Webmaster would be alerted with such small payment, but if your clever you could get away with this, especially by adjusting the time period and paying the same - i could get 10 years for the price of 1 and it would be very hard to detect.

PM the link if you dont mind me trying

[inspireme]

Ok well a few people sent PMs to me and i have got a sponsored listing for $1, instead of $35 by a simple 10second hack on one of the sites. Oddly the other site someone offered i tested seems not to let me change the price, although i did add a free listing which should have cost me.

Just to clarify :

Anyone can get the most expensive listing you offer for $1, and for an unlimited length of time, it has no approval needed and is added directly to the site. The scammer would need to pay some money otherwise the listing goes to pending queue, if they pay $1 its a successful transaction and it goes online. Obviously a webmaster would notice the odd payment, so i think most would pay for the cheapest and upgrade themselves sneakily for a longer period of time/ sponsored instead of basic to avoid detection.
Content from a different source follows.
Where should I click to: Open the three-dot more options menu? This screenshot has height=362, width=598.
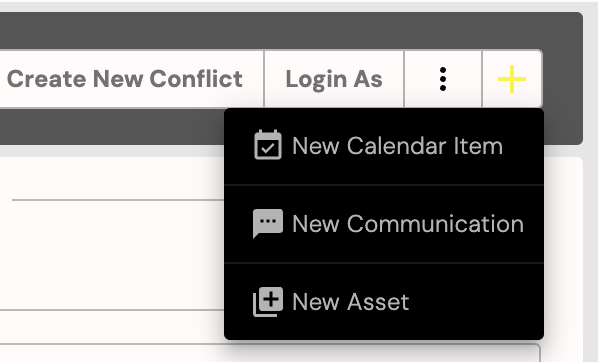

If you run a paid directory you can get a listing in the pending queue without needing to pay anything. As listings usually go into the suspended if not paid for, this probably means you will approve them thinking they are just updates.

The Solution :
A section of php should take the link period (passed by form) and see what hte listing type is (again passed by the form) the code will then lookup in the application file to work out the price, this should be compared to the price passed by the form, and if they dont match it should forwarded to a "dont scam us" template.

This is a well known hack i suppose, but its worrying that people are starting to do it on my site - I have had 10 submissions that have been put into my pending queue without the $15 payment, although nobody has yet done the worst case scenario of paying me a small amount and getting a lot more than they paid for.

How its done :
probably best if you PM if you need to know.

[FSGDAG]

Well... Inspiremen is right... He was able to get a sponsored listing on my site for $1.00 which is normally 19.99, and for lifetime, which is normally 1 year.
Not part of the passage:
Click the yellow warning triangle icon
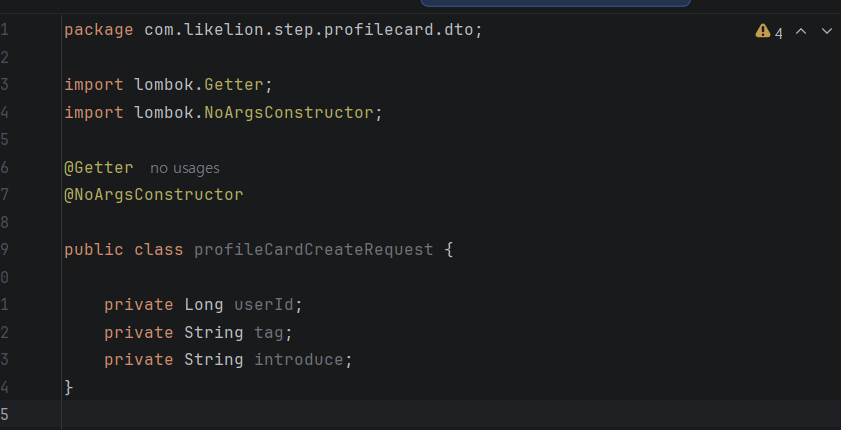Image resolution: width=841 pixels, height=430 pixels. tap(762, 31)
This needs to be addressed... Its not good this happens

[tdz]

Here is the way I used to fix that problem in my dir.

In add.php search for:

Code:

Content visible to License Owner only.

add below:

Code:

Content visible to License Owner only.

Search for:

Code:

Content visible to License Owner only.

replace with:

Code:

Content visible to License Owner only.

If is there a beter way to do this please let me know.

Thanks for reporting this problem.

[inspireme]

ok well that explains why it doesnt work on your directory good job - you can still get a listing into the pending queue and bypass payment though, if you have a look their is a section of code thats says if listing price = 0 this code causes the lsiting to be added straight to pending, so if anyone tried to change the price to zero it causes the listing to bypass payment, and your checks, and goes to the pending queue.

If you run a completly paid directory, you could jsut remove the whole section, or echo ("dont cheat me") in this section, fr anyone else who does allow fre submissions this isnt even a problem.

thanks for the fix.

[esm]

Code:

Content visible to License Owner only.

You could try testing the HTTP_REFERER variable to see if the submission is coming from your website.



.

[dody]

@tdz
Thank you for the fix code, i borrow your idea which checking price (the codes are taken from ajax.php). I make it more general for all users, specially the last part which checking periods. I check the possible value combination, if doesn't match then just exit without any warning.

Code:

Content visible to License Owner only.

Full code changes are here:
http://nicecoder.com/svn/index.php?act=changeset&id=520

[! Ask !]

Full code changes are here:
http://nicecoder.com/svn/index.php?act=changeset&id=520

I can't access!

[Bruceper]

Enter your email address and license number if I remember right to access that area.